▶ **STATED EXERCISE**:
From the article on UltimateAutomizer below, list every control-flow structure it names as one the verifier handles with unusual depth.

2026-04-05·10 min read·sota.io team

Deploy UltimateAutomizer to Europe — Matthias Heizmann 🇩🇪 (University of Freiburg), the Automata-Based Software Verifier that Wins SV-COMP, on EU Infrastructure in 2026

At the annual SV-COMP competition held at ETAPS/TACAS, two German university tools reliably occupy the top positions in the ReachSafety category — the flagship category that tests whether a C program can reach a designated error location. One is CPAchecker from LMU Munich. The other is UltimateAutomizer from the University of Freiburg.

Where CPAchecker expresses its algorithms through the CPA framework, UltimateAutomizer takes a fundamentally different approach: it reduces software verification to automata theory. Programs are represented as automata. Safety properties are represented as automata. Verification becomes a question of automata complementation and language emptiness. Refinement is driven by Craig interpolation over SMT formulas — extracting loop invariants and path conditions from infeasible counterexamples. The result is a verifier that handles subtle control-flow structures — nested loops, recursive functions, complex inter-procedural interactions — with unusual depth.

UltimateAutomizer is not a standalone tool. It is the verification-oriented plugin within the Ultimate program analysis framework, developed at the Chair of Programming Languages and Software Engineering at the University of Freiburg.

▶ **PROVIDED DATA**:

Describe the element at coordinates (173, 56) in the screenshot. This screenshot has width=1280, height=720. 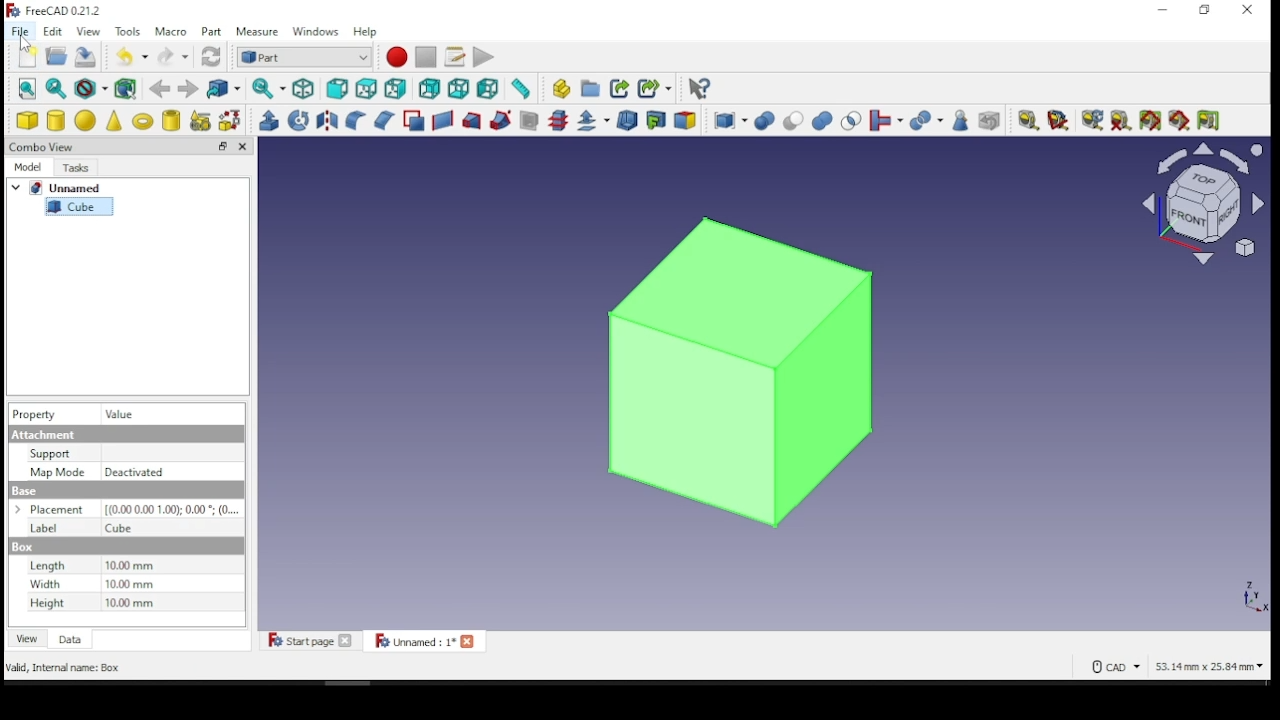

▶ **EXERCISE ANSWER**:
- Nested loops
- Recursive functions
- Complex inter-procedural interactions